Companies and organizations put a lot of resources into “raising awareness.” And we shoppers want to show solidarity with women affected by breast cancer because we love them (or we are them), and we think that cancer sucks. But what are we aware of when we apply Kiss Goodbye to Breast Cancer promotional lipstick, or lob a ping-pong ball into our opponents’ beer cup? Are we aware that breast cancer is not necessarily inevitable for a certain number of women, as public discourse would lead us to believe? Or that pink-ribbon marketing can hugely increase sales for corporations which may donate only a fraction of sales to research, sometimes while actually using chemicals linked to cancer in their manufacturing?
Today, a woman in the United States has a one in eight chance of being diagnosed with the disease—a huge increase from my Grandmother’s generation, when about 1 in 20 women were diagnosed. Diagnostics have improved in the past few decades, thankfully, but that cannot fully account for the drastic increase in such a short time span. The question "why?" naturally follows. Cancer is complicated and can almost never be linked to one thing, but pink-ribbon campaigns are not encouraging this question. They usually stick to the partial explanation of genes, cigarettes, diet, and exercise—all of which should be discussed, but we shouldn’t stop there.
In the 50 years since my grandmother was my age, thousands of chemicals were put into commerce. Approximately 100,000 chemicals are on the market today, most of which have never been tested for long-term health effects. In the past 20 years, science has revealed that many chemicals in common consumer products like food-can linings, cosmetics, and yes, even in the plastics that may be used to make chin guards and beer pong rafts, are linked to cancer or hormone disruption (which can in turn lead to cancer and other serious health problems). And yet, most of companies that employ pink-ribbon marketing have not made public commitments to stop buying these chemicals, and make the switch to safer alternatives.

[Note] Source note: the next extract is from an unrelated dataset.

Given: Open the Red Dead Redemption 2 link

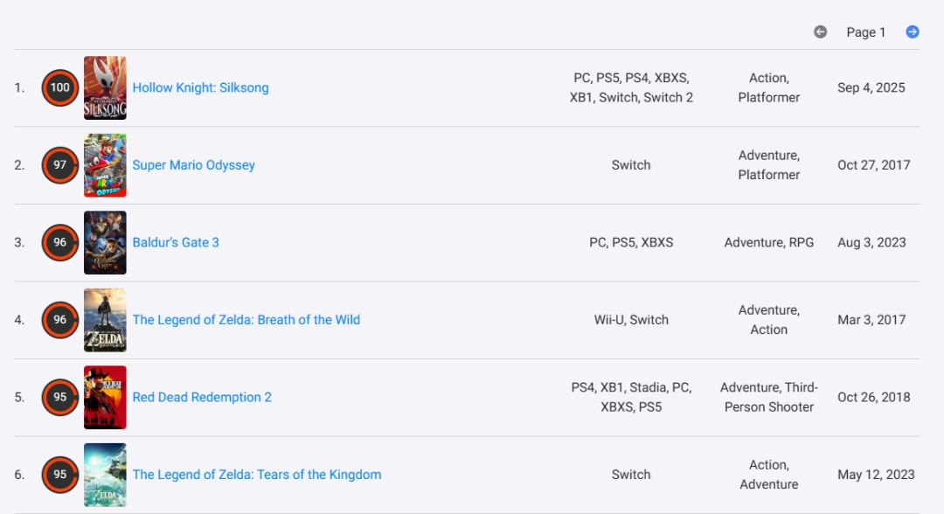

Six percent. That is the conservative estimate as to how many people succumb from cancers triggered by environmental exposures, which translates to more than 90 deaths in the U.S. each day. When, if, 90 Americans are killed in Afghanistan, or in a mine disaster, we talk about the individuals who are no longer with us, and about the effect on families and communities. Talk shows and dinner-table conversations turn to tragedy prevention and outrage. How can our soldiers lack protective gear? Why didn’t the company listen to the workers who flagged problems? Why didn’t they err on the side of caution? Well… what about the tragedy that is breast cancer? What about erring on the side of caution, and being protective?
Dr. Sandra Steingraber, often called the Rachel Carson of our time, urges us to take a “human rights approach” to cancer. She says that we need to recognize that when we allow chemicals that are linked to cancer into the environment—into a bottle of shampoo, into the plastic that becomes a baby bottle, into a waterway—we are consigning some number of people to death. The fact that thousands of harmful and untested chemicals are on the market right now, and that pinkwashing abounds this autumn, is very disturbing.

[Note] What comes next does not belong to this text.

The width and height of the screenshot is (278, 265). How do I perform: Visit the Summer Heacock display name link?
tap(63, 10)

But the good news is that some cancers can actually be prevented if we fix this broken system. The place to start, in honor of all of those affected by breast cancer, is with the corporations marketing products with pink ribbons. These guys have an imperative to actually protect women’s health by eliminating chemicals and manufacturing practices linked to harm. And if their chemical policies aren’t clear, public, and precautionary, I won’t buy their stuff, and I’ll write pieces like this (which I hope you in turn will forward to everyone you know).
Together, we will end pinkwashing.
And then maybe we can take a break from covering everything in pink next fall? When I play beer pong on an inflatable raft, I want to take a break from being super “aware” in the first place. I want to relax and have fun, knowing that the government and companies doing their parts to prevent cancer.